Home prices are continuing their long-term spell upward, with a February gain of 6.3 percent, according to the S&P CoreLogic/Case-Shiller Indices.

The S&P CoreLogic Case-Shiller U.S. National Home Price NSA Index’s 10-City Composite, which is an average of 10 metros (Boston, Chicago, Denver, Las Vegas, Los Angeles, Miami, New York, San Diego, San Francisco and Washington, D.C.), rose 6.5 percent year-over-year, an increase from 6 percent in January. The 20-City Composite—which is an average of the 10 metros in the 10-City Composite, plus Atlanta, Charlotte, Cleveland, Dallas, Detroit, Minneapolis, Phoenix, Portland, Seattle and Tampa—rose 6.8 percent year-over-year, an increase from 6.4 percent in January. Month-over-month, both the 10-City Composite and the 20-City composite rose, each 0.7 percent.

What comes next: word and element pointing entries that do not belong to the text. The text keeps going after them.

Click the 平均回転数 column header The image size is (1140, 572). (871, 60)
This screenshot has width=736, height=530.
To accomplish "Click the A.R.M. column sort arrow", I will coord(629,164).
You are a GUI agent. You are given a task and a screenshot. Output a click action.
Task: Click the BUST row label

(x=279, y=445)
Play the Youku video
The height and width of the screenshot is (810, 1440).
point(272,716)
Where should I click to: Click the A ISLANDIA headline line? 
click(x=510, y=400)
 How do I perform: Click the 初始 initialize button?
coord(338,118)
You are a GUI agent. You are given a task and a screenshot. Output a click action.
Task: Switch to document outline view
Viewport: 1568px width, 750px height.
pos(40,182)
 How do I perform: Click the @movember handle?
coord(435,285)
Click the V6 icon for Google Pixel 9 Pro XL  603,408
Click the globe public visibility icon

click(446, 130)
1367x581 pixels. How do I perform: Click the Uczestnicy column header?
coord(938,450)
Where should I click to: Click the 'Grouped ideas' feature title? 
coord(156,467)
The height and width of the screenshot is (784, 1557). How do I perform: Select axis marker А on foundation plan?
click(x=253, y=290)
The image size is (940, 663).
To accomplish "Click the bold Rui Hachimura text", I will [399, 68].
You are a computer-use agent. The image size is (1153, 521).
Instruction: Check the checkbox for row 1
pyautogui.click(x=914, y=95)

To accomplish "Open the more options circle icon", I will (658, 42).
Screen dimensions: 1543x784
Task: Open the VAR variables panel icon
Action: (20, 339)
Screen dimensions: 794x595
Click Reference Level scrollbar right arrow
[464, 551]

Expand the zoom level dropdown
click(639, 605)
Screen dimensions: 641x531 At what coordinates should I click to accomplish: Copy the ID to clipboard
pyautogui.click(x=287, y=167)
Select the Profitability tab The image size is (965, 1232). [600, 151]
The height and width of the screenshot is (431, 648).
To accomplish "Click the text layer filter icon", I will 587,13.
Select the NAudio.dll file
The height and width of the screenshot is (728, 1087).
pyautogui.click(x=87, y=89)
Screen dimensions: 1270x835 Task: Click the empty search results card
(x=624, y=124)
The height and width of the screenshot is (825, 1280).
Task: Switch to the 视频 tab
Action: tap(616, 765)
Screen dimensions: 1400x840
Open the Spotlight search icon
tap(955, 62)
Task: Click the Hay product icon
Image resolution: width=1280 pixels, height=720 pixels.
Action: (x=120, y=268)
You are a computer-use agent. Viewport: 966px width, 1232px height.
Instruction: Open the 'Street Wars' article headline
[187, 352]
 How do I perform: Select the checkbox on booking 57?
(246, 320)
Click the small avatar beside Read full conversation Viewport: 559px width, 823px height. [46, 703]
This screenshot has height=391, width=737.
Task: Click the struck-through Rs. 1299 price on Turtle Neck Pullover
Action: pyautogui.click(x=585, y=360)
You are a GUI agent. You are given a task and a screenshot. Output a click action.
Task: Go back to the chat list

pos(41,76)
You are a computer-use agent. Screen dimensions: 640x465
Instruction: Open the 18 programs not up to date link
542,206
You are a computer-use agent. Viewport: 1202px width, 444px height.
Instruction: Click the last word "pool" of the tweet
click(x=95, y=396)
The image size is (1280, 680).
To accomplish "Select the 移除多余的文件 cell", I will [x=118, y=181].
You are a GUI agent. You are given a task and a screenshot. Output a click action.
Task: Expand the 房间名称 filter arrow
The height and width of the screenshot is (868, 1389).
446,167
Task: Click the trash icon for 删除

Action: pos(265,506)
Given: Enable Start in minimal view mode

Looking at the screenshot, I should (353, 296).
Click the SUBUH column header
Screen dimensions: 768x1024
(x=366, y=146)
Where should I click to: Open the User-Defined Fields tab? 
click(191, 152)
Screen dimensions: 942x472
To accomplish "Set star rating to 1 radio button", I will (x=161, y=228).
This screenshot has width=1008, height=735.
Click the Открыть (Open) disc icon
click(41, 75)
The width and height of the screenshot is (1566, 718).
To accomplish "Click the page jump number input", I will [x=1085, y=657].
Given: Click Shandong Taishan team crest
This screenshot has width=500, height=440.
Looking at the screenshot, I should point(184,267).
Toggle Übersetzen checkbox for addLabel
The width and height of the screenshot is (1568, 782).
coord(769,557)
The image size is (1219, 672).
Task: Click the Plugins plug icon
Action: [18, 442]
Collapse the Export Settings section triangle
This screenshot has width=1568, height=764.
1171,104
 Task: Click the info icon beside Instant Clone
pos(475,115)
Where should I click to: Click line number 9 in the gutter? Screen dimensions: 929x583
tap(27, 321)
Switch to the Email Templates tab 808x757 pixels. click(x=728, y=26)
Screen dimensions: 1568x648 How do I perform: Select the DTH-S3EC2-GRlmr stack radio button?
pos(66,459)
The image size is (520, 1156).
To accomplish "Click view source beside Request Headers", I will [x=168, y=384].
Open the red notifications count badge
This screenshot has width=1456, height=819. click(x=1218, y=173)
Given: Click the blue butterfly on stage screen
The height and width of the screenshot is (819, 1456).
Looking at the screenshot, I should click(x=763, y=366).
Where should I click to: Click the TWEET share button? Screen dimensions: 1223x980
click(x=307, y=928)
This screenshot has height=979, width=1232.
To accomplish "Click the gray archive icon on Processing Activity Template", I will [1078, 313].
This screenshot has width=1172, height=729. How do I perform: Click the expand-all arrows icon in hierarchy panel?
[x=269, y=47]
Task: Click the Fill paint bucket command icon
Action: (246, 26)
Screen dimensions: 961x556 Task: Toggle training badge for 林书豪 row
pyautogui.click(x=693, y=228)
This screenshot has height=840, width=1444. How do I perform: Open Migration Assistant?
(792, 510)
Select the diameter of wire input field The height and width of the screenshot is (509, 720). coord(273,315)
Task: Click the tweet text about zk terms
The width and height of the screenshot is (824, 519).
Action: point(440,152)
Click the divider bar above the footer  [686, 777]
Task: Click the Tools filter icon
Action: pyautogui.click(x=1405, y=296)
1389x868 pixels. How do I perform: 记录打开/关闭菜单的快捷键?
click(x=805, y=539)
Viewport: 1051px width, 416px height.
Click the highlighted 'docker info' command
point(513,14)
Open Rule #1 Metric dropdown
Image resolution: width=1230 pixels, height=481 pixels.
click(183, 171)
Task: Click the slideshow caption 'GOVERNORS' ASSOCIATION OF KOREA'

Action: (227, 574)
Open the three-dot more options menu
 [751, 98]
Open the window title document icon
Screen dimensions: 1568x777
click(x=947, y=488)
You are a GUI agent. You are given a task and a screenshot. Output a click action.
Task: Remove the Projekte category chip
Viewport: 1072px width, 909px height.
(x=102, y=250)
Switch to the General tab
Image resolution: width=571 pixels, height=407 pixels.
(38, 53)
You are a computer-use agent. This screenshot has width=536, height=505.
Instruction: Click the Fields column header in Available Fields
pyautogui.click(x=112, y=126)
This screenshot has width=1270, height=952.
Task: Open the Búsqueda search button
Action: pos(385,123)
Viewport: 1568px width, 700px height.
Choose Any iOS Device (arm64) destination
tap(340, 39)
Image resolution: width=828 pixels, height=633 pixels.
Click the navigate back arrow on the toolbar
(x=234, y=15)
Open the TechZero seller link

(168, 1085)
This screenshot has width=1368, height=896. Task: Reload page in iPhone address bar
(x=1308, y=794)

“Home prices continue to rise across the country,” says David M. Blitzer, chairman and managing director of the S&P Dow Jones Indices Index Committee. “The S&P CoreLogic Case-Shiller National Index is up 6.3 percent in the 12 months through February 2018. Year-over-year prices measured by the national index have increased continuously for the past 70 months, since May 2012. Over that time, the price increases averaged 6 percent per year. This run, which is still ongoing, compares to the previous long run from January 1992 to February 2007, 182 months, when prices averaged 6.1 percent annually. With expectations for continued economic growth and further employment gains, the current run of rising prices is likely to continue.